#### [DIRECTIVE]
Rewrite the lines below with every "width" changed to "breadth" and everything else kept the same. Leave the pictures out of your answer.
━━━━━ RECORDS FOR PROCESSING ━━━━━
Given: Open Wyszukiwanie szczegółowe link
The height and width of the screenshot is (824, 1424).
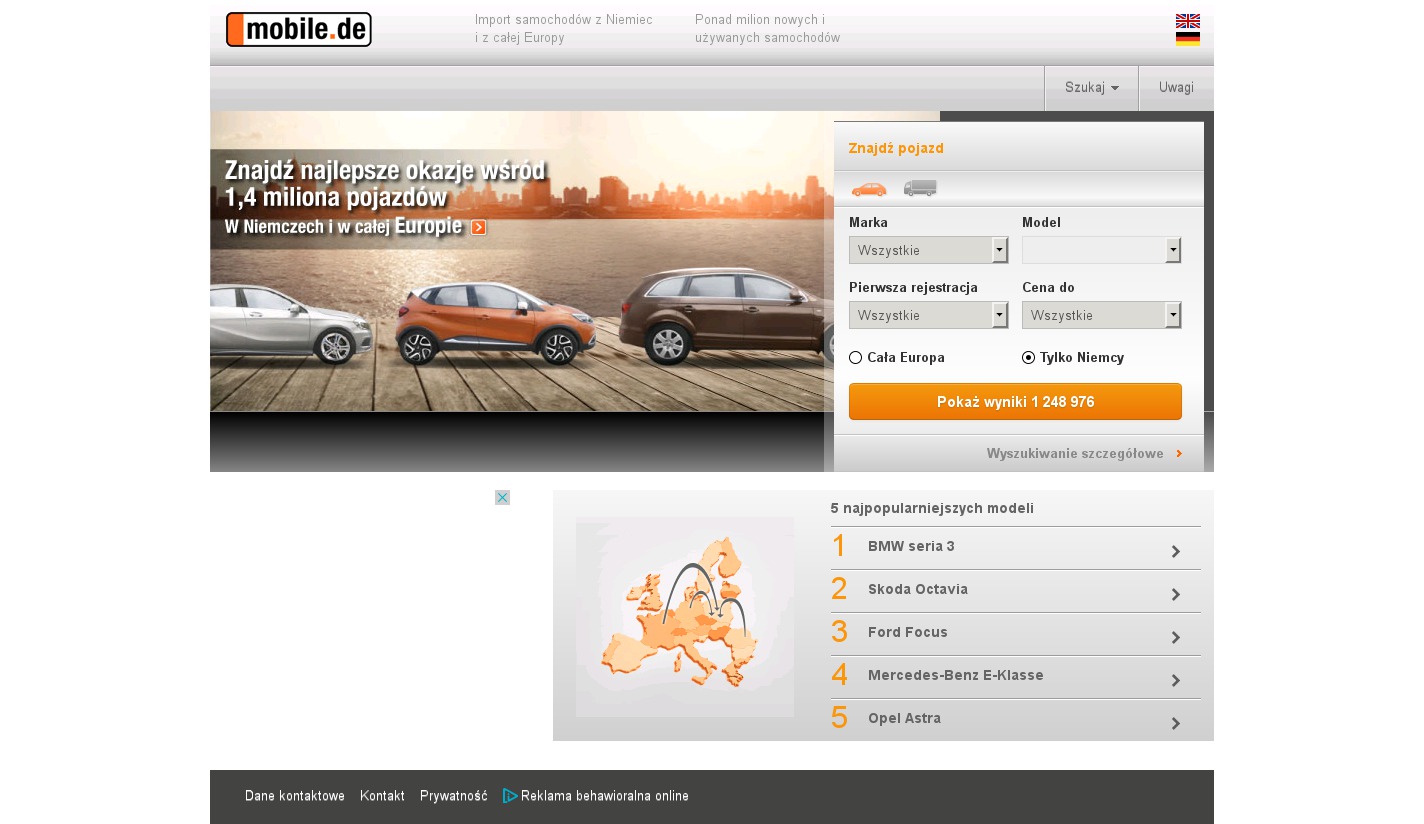Looking at the screenshot, I should 1075,454.
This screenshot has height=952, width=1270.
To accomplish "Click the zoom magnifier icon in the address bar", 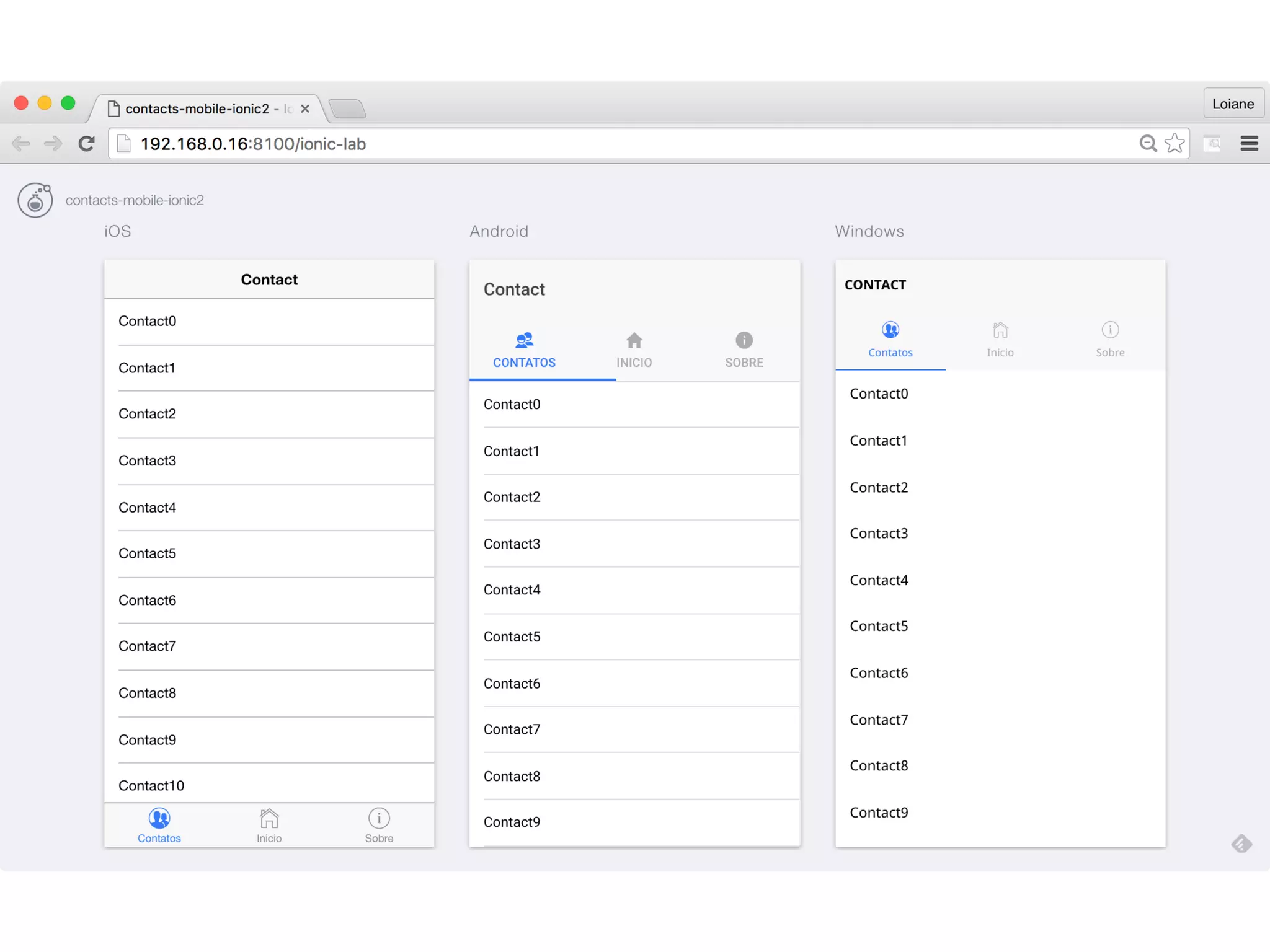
━━━━━
#### [WRITTEN ANSWER]
Given: Open Wyszukiwanie szczegółowe link
The height and breadth of the screenshot is (824, 1424).
Looking at the screenshot, I should 1075,454.
This screenshot has height=952, breadth=1270.
To accomplish "Click the zoom magnifier icon in the address bar", 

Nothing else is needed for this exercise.